Ok so yes... It's a phone camera, I knew that. No matter what is used, the image is worsened as its resized smaller and smaller. I'm simply asking which to get high or low mp. I want to know if I should pay more for less mp or less for more. 

Sent from my PC36100 using Tapatalk


----------



## jcardona1

Oh joy another camera thread!! My pair of pennies:

If you want maximum image quality and sharpness, get a DSLR. Period. End of story. No P&S will produce similar results, ever. Even a terrible DSLR photo will produce more detail than a P&S ever could. If P&S where so good, you'd see wedding photographers carrying around a pink P&S. There's a reason DSLRs are the go-to camera. And they're not hard to use. You can start shooting in full auto and gradually move over to manual settings as you learn. 

And you don't need to spend thousands. An entry-level Canon or Nikon DSLR can be had used for about $300+. My buddy bought his Nikon D40 with two lenses and a generic speedlight for $350 on craigslist. 

This is what I did with my old D40 and the 'crappy' 18-55mm kit lens










Right now, I have a D90. It's a great camera. I almost upgraded to a D700 but decided not to, since the D90 is a lot more capable than I am as a photographer, still have a lot to learn. 

A lot of people disagree with me here, but I ALWAYS suggest to buy the camera, then buy a speedlight. A speedlight is more important than getting new lenses. Pro-level glass is nice, but a speedlight will do more for your photos, ESPECIALLY aquarium photography. I have $3500 invested in two lenses, so I'm no stranger to pro glass. The benefits of pro lenses for aquarium photography are debatable. Build quality, not really important for aquarium photography. Constant big apertures, like f/2.8, doesn't matter. If you want the best quality photos you'll be shooting at f/11 or higher, I go up to f/16. Shooting at f/2.8 is not ideal for fish, unless you enjoy having a lot of the fish out of focus due to the narrow depth of field. Faster auto-focus, yes, that's a good thing to have when shooting fish. Better image quality, meh. It depends. Nikon's 18-55mm kit lens is one of the sharpest lenses ever made, just look at the above photo. 

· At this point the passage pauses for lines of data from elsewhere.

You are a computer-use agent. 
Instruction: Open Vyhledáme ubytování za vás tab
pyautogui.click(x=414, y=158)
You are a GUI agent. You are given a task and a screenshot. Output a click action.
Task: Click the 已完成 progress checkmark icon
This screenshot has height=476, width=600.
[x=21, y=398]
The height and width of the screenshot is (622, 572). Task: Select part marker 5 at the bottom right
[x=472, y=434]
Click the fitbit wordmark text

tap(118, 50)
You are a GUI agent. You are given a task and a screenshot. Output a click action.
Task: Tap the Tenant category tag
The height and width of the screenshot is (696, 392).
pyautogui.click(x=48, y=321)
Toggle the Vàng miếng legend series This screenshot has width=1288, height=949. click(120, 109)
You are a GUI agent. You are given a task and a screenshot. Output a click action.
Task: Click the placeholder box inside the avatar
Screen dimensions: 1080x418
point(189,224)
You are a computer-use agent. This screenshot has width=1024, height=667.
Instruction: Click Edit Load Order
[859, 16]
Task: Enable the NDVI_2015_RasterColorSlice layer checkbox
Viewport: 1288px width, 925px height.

Lighting is the most important thing in aquarium photography, and it will help all of your photos as well. For the most pleasing results, the light has to come from above the fish, not directly at it. Direct flash for aquarium is no good IMO. The fish look unrealistic, and makes the scales sparkle too much, which doesn't look real. I could always tell when direct flash was used on a fish. 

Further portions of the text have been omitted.